Beginning Perl for Bioinformatics
author James Tisdall
pages 400
publisher O'Reilly & Associates
rating 8
reviewer babbage
ISBN 0-596-00080-4
summary Well-balanced approach to applying Perl's sorting and analytical abilities to the field of bioinformatics.

Superficially, this book isn't all that different from a lot of introductory Perl books: the Perl material starts out with an overview of the language, followed by a crash course on installing Perl, writing programs, and running them. From there, it goes on to introduce all the various language constructs, from variables to statements to subroutines, that any programmer is going to have to get comfortable with. Pretty run of the mill so far. Tisdall starts with two interesting assumptions, though: [1] that the reader may have never written a computer program before, and so needs to learn how to engineer a robust application that will do its job efficiently and well, and [2] that the reader wants to know how to write programs that can solve a series of biological problems, specifically in genetics and proteomics.

As such, there is at least as much material about the problems that a biologist faces and the places she can go to get the data she needs as there is about the issues that a Perl programmer needs to be aware of. The author introduces the reader to the basics of DNA chemistry, the cellular processes that convert DNA to RNA and then proteins, and a little bit about how and why this is important to the biologist and what sorts of information would help a biologist's research. The main sources of public genetic data are noted, and the often confusing -- and huge -- datafiles that can be obtained from these sources are examined in detail.
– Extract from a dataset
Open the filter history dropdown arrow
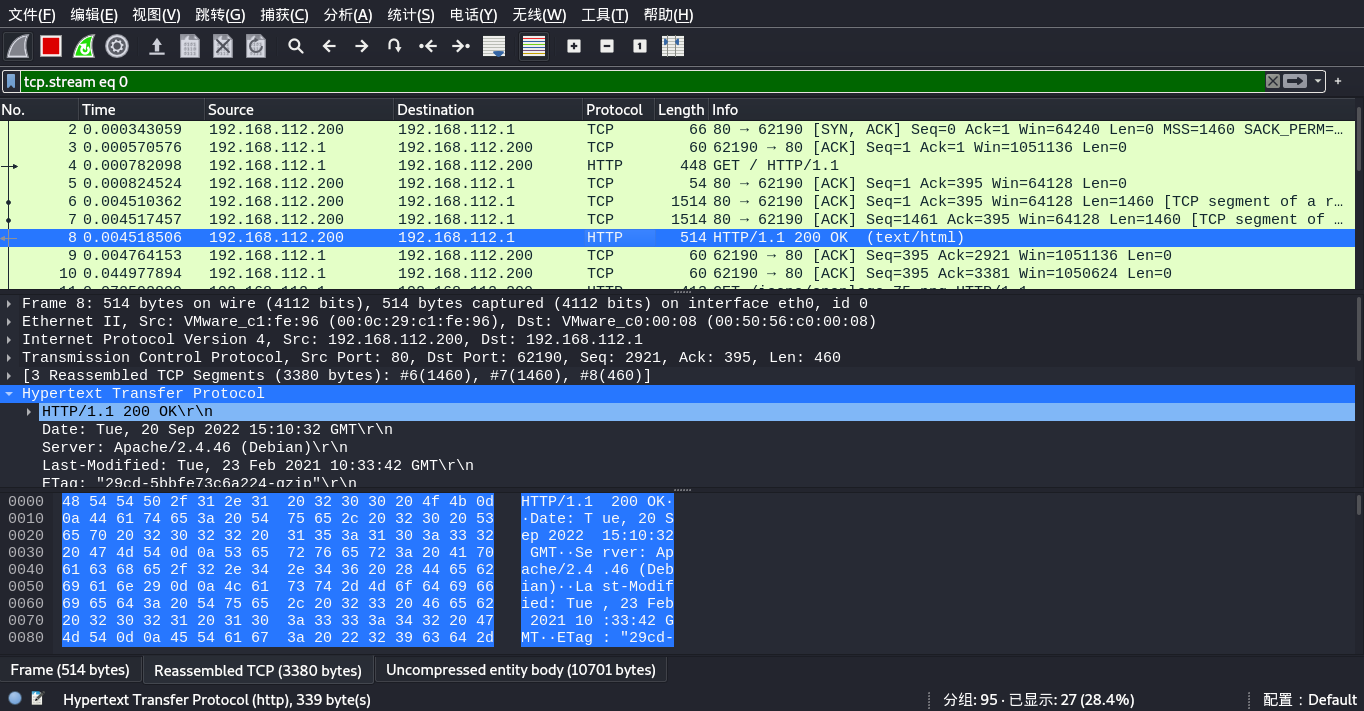The height and width of the screenshot is (711, 1364). click(x=1318, y=81)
With the code he presents for solving these problems, Tisdall makes a point of not falling into the indecipherable-Perl trap: this is a useful language, well-suited to the essentially text-analysis problems that bioinformatics means, and he doesn't want to encourage the kind of dense, obscure, idiomatic coding style that has given Perl an undeservedly bad reputation. Some of Perl's more esoteric constructs are useful, and they show up when they're needed, but they're left out when they would only serve to confuse the reader. This is a good decision.

Rather, the focus is on teaching readers how to solve biological problems with a carefully developed library of code that happens to leverage some of Perl's most useful properties. The result is pretty much a biologist's edition of Christiansen & Torkington's Perl Cookbook or Dave Cross' Data Munging With Perl. The author presents a series of issues that a working bioinformaticist might have to deal with daily -- parsing over BLAST, GenBank, and PDB files, finding relevant motifs in that parsed data, and preparing reports about all of it. If a bioinformaticist's job is to be able to report on interesting patterns from these various sources, then following the programming techniques that Tisdall explains in clear, easy-to-follow prose would be an excellent way to go about doing it.
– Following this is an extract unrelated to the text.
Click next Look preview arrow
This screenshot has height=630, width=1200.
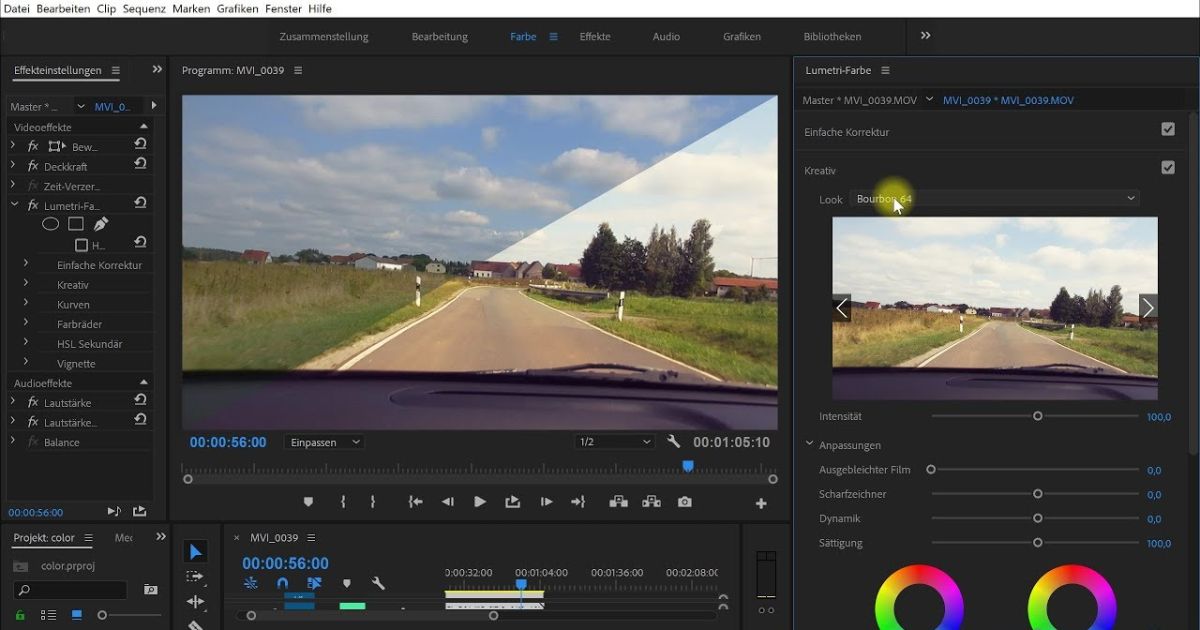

And when I say "programming techniques," note that I'm not specifically mentioning Perl. The code in this book is clear and organized, and all programs are carefully decomposed into logical subroutines that are then packaged up into a library file that each later sample program gets to draw from. Each new program typically contains a main section of a dozen lines of code or less, followed by no more than two or three new subroutines, along with calls to routines written earlier and called from the BeginPerlBioinfo.pm that is built up as the book progresses. Each sample is typically preceded by a description of what it's trying to accomplish and followed by a detaild description of how it was done, as well as suggestions of other ways that might have worked or not worked.
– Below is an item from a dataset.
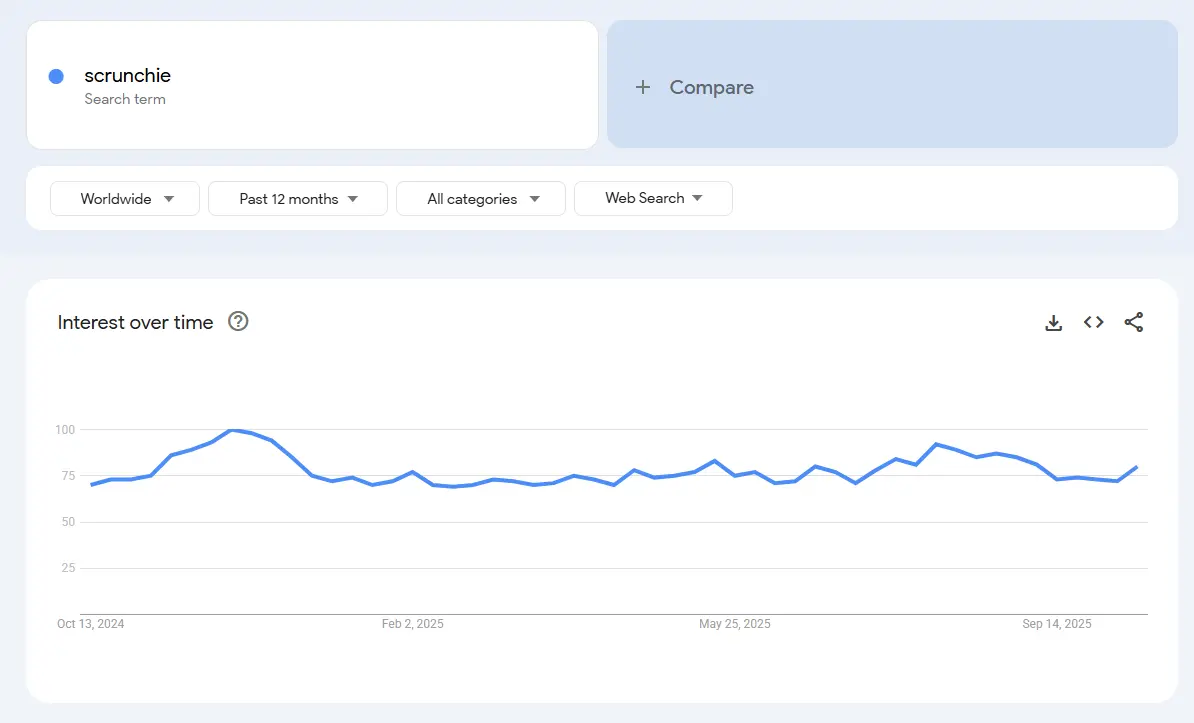Expand the All categories dropdown
1194x723 pixels.
(x=480, y=198)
This modular approach is fantastic -- too many Perl books seem to focus so heavily on the mechanics of getting short scripts to work that they lose sight of how to build up a suite of useful methods and, from those methods, to develop ever-more-sophisticated applications. It isn't quite object-oriented programming, but that's clearly where Tisdall is headed with these samples, and given a few more chapters he probably would have started formally wrapping some of this code into OO packages.

If I have a complaint with the book, in fact, it's that Tisdall doesn't go any further: everything is good, but it ends too soon. Seemingly important topics such as OO programming, XML, graphics (charts & GUIs), CGI, and DBI are mentioned only in passing, under "further topics" in the last chapter. I also have a feeling that some of the biology was shorted, and the book barely touches upon the statistical analysis that probably is a critical aspect of the advanced bioinformaticist's toolbox. I can understand wanting to keep the length of a beginner's book relatively short, and this was probably the right decision, but it would have been nice to see some of the earlier sample problems revisited in these new contexts by, for example, formally making an OO library, showing a sample program that provided a web interface to some of the methods already written, or presenting code that presented results as XML or exchanged them with a database.

But these are minor quibbles, and if the reader is comfortable with the material up to this point, she shouldn't have a hard time figuring out how to go a step further and do these things alone. It's a solid book, and one that should be able to get people learning Perl, genetics, or both up to speed and working on real world problems quickly.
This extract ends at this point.